La personne ukrainienne

Que se passait-il en Ukraine alors que la Russie consolidait l’idée délirante de l’État totalitaire, c’est-à-dire l’idée d’un Tout (pourtant devenu un seul individu décideur) devant contrôler les éléments qui le composent jusque dans leurs pensées et sentiments les plus intimes? Revoyons très brièvement l’histoire de l’Ukraine.
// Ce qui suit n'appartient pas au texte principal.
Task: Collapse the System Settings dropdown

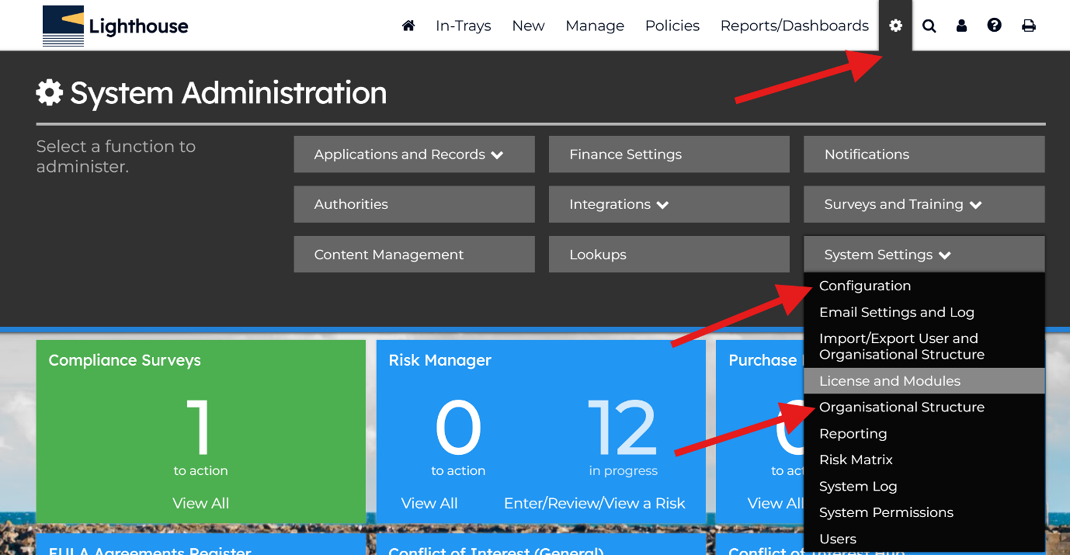Action: pos(924,254)
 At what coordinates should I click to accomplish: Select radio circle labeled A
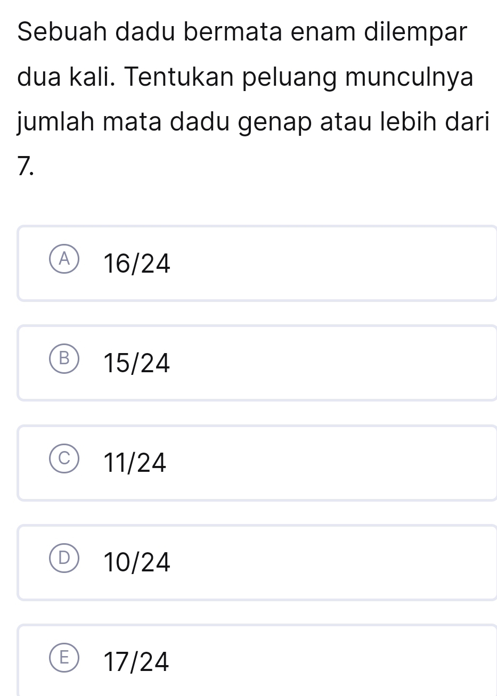64,261
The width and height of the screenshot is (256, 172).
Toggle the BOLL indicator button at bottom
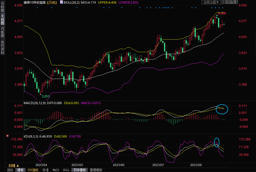pos(66,170)
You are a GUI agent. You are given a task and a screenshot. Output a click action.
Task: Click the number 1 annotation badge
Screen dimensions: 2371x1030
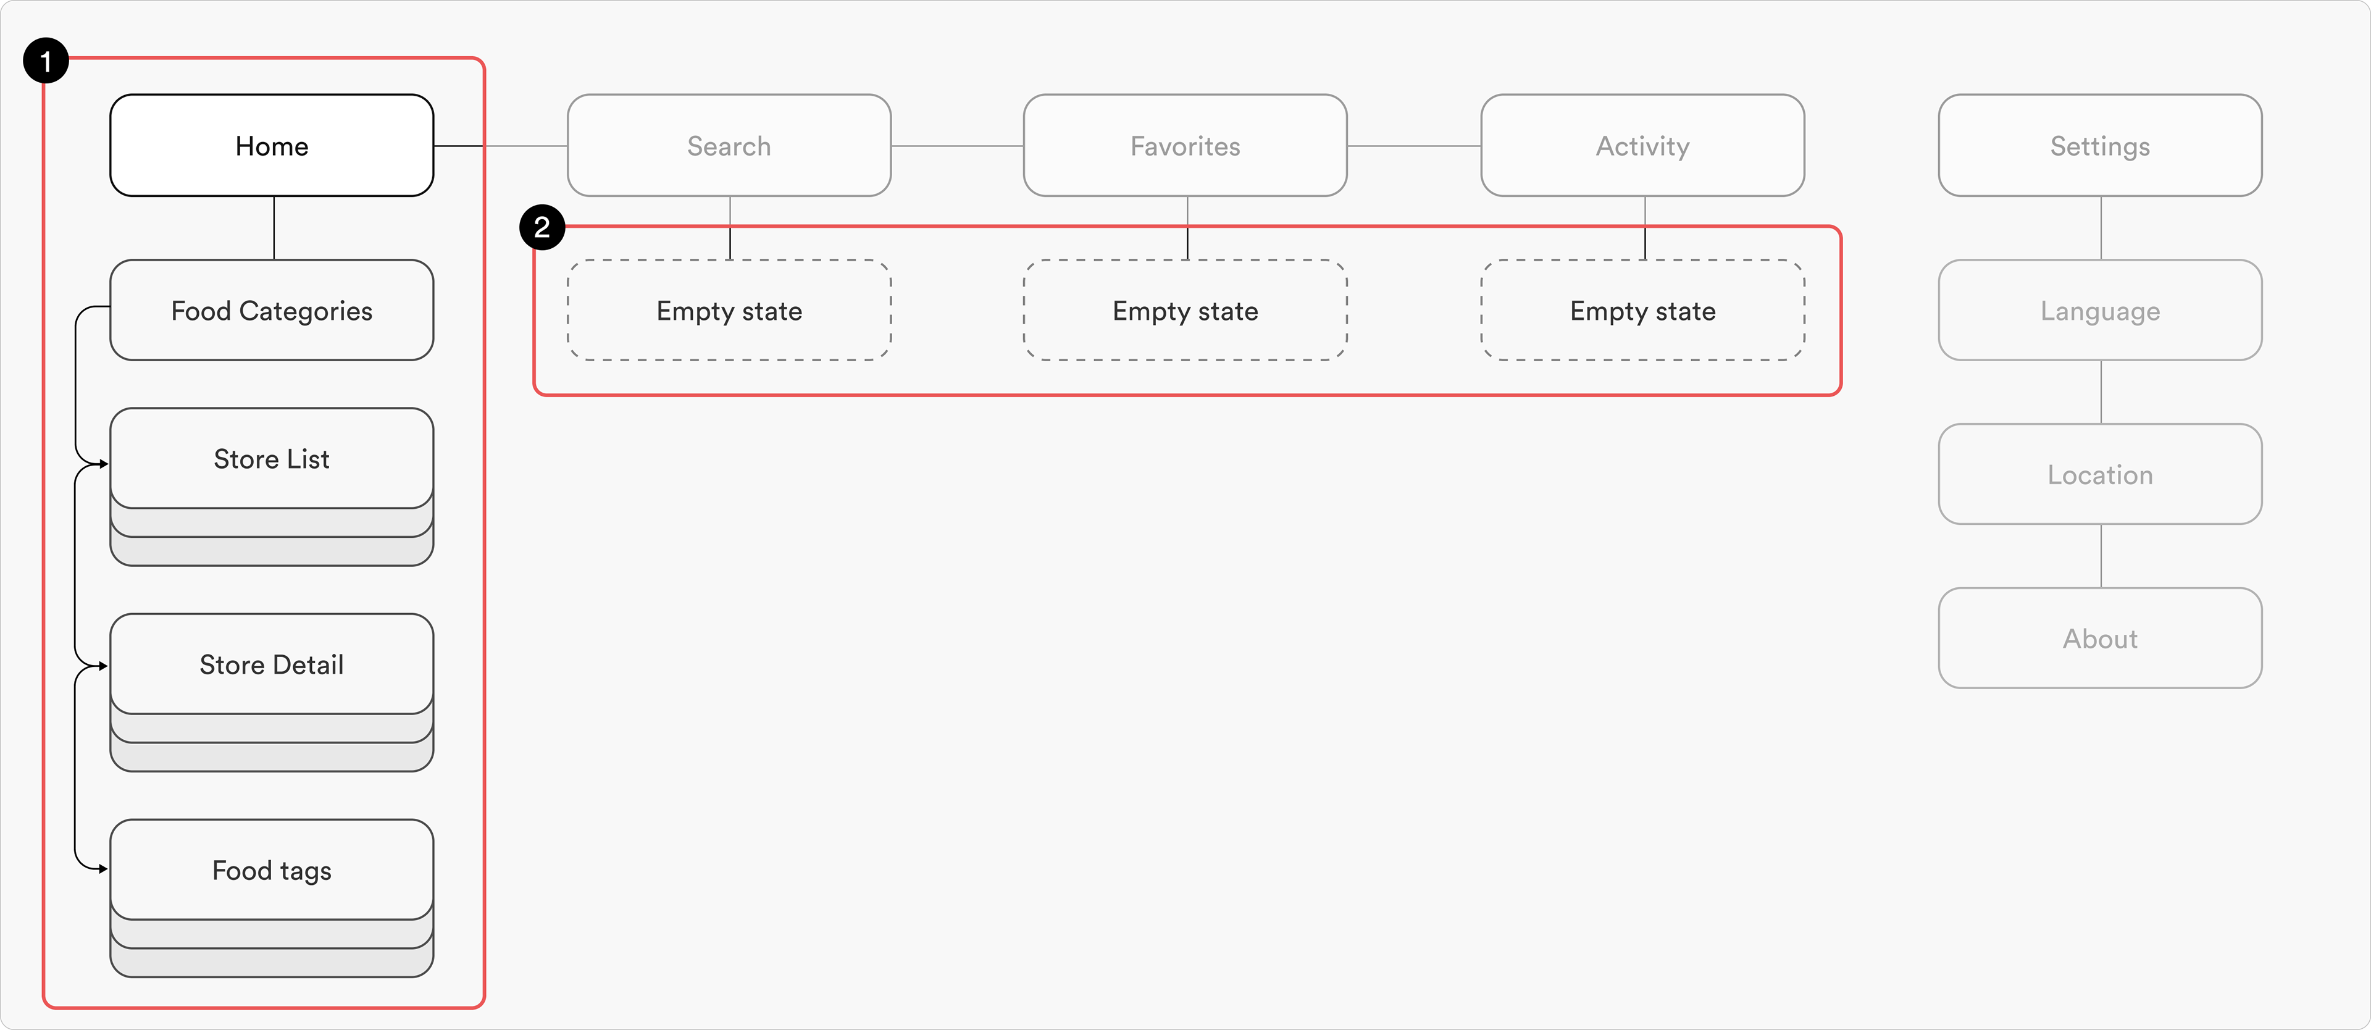(x=46, y=61)
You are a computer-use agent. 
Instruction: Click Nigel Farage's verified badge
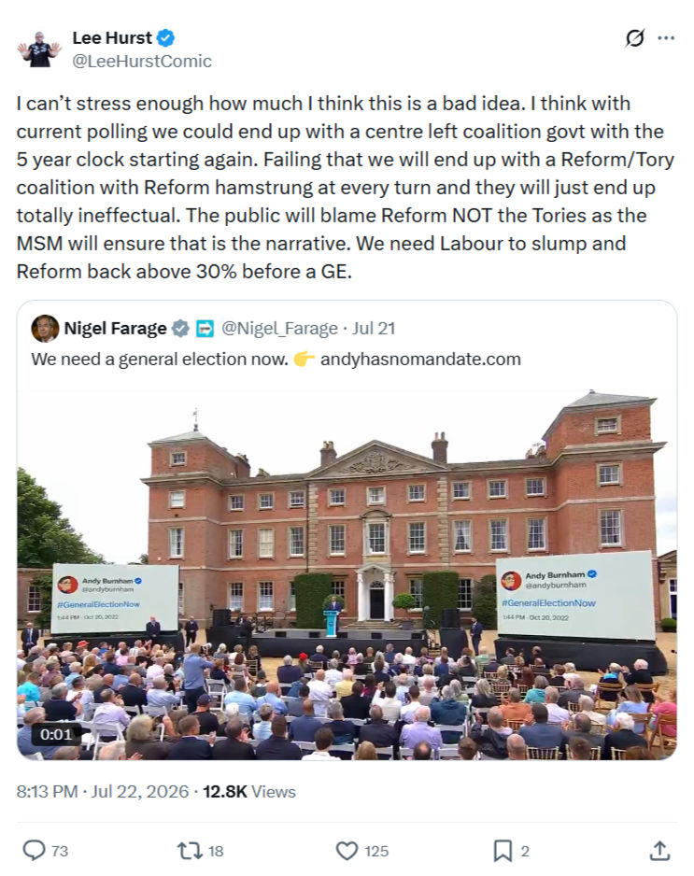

Peinture de Michel Casavant

Antes, Huns, Avars, Bulgares, Khazars, Magyars, Petchénègues, Polovtses, Varègues forment les premiers noyaux de la population. En 1240, Kiev est pillée avec grande cruauté par les Mongols. Ensuite apparaît le règne des princes et des seigneurs propres au Moyen Âge. Au XIVe siècle, le territoire passe sous l’autorité de la Pologne-Lituanie. Il est habité par des Polonais, des Moldaves, des Allemands, des Arméniens, des Juifs et des Russes. Les paysans cosaques et les Tartares développent leur indépendance par opposition à l’assimilation polonaise. Se dessine peu à peu la polarité ukrainienne : le nord-ouest pro-européen et le sud-est pro-russe, mais un peu partout la personne tend à s’affranchir. Les Cosaques se soulèvent contre la noblesse polonaise. Ce soulèvement aboutit à la création d’un territoire cosaque autonome baptisé «Ukraine». Les Cosaques combattent la Pologne et plus tard la Russie afin de garder leur indépendance. En 1708, l’Ukraine devient vassal de la Russie, mais la Crimée tartare est soumise à l’Empire ottoman. Il y aura encore bien des départages selon les empires qui se disputent l’Ukraine comme une proie.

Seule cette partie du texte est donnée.